SFO poster’s serenity has violent roots
Artist reached back to his training in the 1960s to create the art
With its golden cottonwoods and streaming autumn light, Dan Namingha’s 2018 Santa Fe Opera poster projects the classic serenity of a New Mexico landscape.
But behind the mesas and mountains lurks a more sinister force behind “Autumn at Otowi Pass.”
“It’s the only route to Las Alamos near San Ildefonso Pueblo,” the multi award-winning Santa Fe artist said. “It’s a bridge going across the Rio Grande. There’s a woman who used to run a small teahouse near the bridge named Edith Warner.”
Warner’s San Ildefonso teahouse entertained the top-secret Los Alamos physicists, including Robert Oppenheimer, considered the father of the atomic bomb.

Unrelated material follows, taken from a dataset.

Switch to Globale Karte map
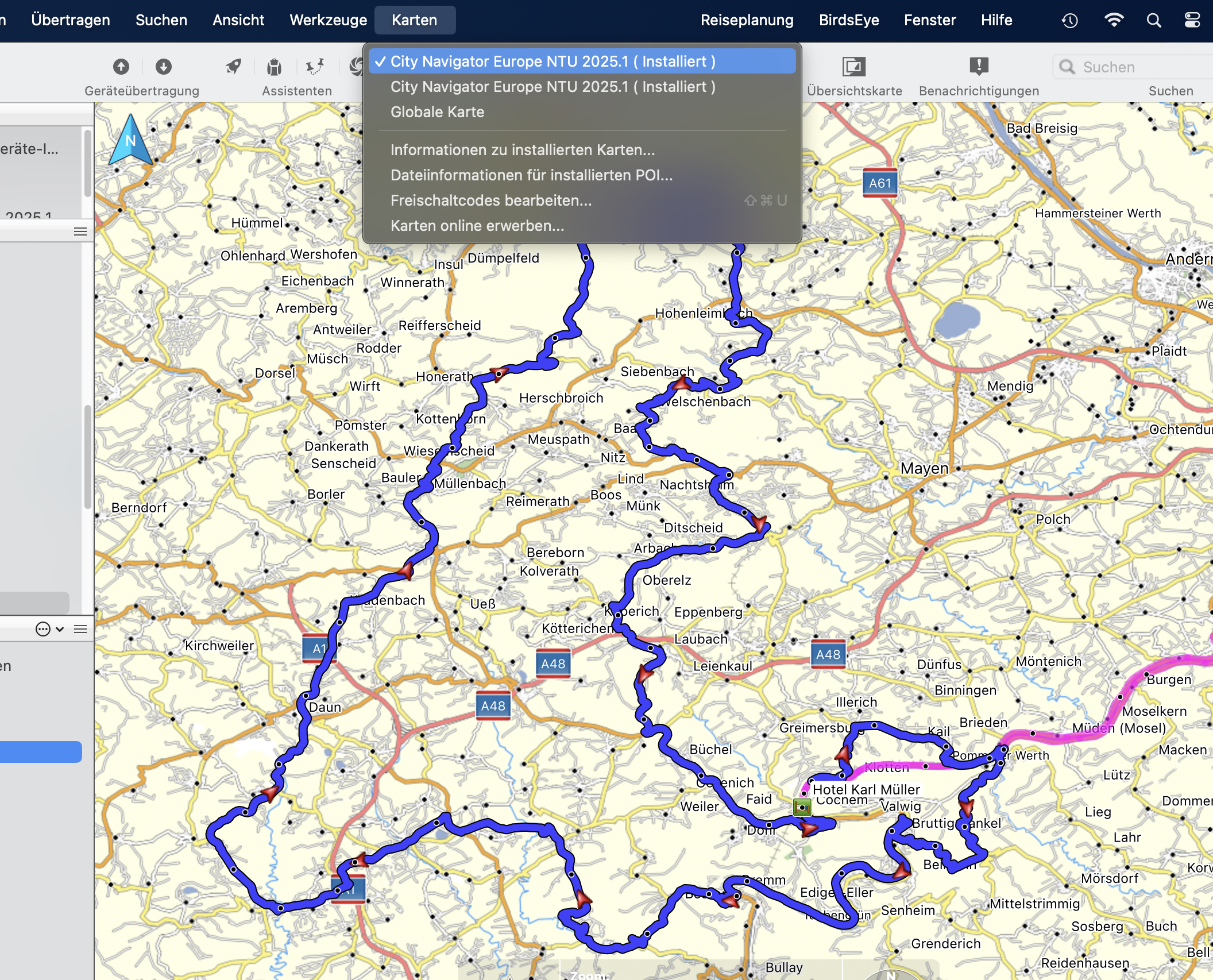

The opera commissioned Namingha, better known for his bold Hopi meets-Picasso and Van Gogh abstractions, to paint the poster during its first presentation of John Adams’ “Doctor Atomic” beginning July 14.
The opera takes place in Los Alamos during the summer of 1945, moving to the detonation of the first atomic bomb.
The poster is Namingha’s seventh work created for the SFO.
The irony of beautiful scenery paired with the birth of an object of mass destruction is deliberate, Namingha said.
“I took out the (newer) pavement and I imagined what it was like back then with a dirt road,” he said. “Off to the right is the little house Edith Warner occupied. It’s more of an impression of the place. I wanted to make the juxtaposition that way.
“In spite of what was being done — this contraption of destruction — this is a place of serenity.”
The artist read Peggy Pond Church’s “The House at Otowi Bridge” as part of his research.
The clouds over the Jemez Mountains bear an eerie resemblance to the mushroom cloud created during a nuclear explosion.
“It’s almost circular,” Namingha said of the cloud formation. “I believe it’s called lenticular. They almost form rings.”
The artist reached back to his training as an illustrator in the 1960s to create the poster art.
“My schooling was in illustration and realism,” he said. I just kind of returned back to that period.”
Born in Keams Canyon, Ariz., Namingha is also Hopi and Tewa, and studied at Santa Fe’s Institute of American Indian Arts and at Chicago’s American Academy of Art.
IAIA awarded him an honorary doctorate in 2009. He won a New Mexico Governor’s award for excellence in the arts in 1995.
Namingha’s paintings hang in the collections of Arizona’s Heard Museum, the New Mexico Museum of Art, the Millicent Rogers Museum in Taos, the Museum of Northern Arizona, London’s British Royal Collection, the NASA Art Collection in Washington, D.C., the IAIA Museum, the Sundance Institute and in the collection of Robert Redford. He owns the Niman Fine Art Gallery in Santa Fe.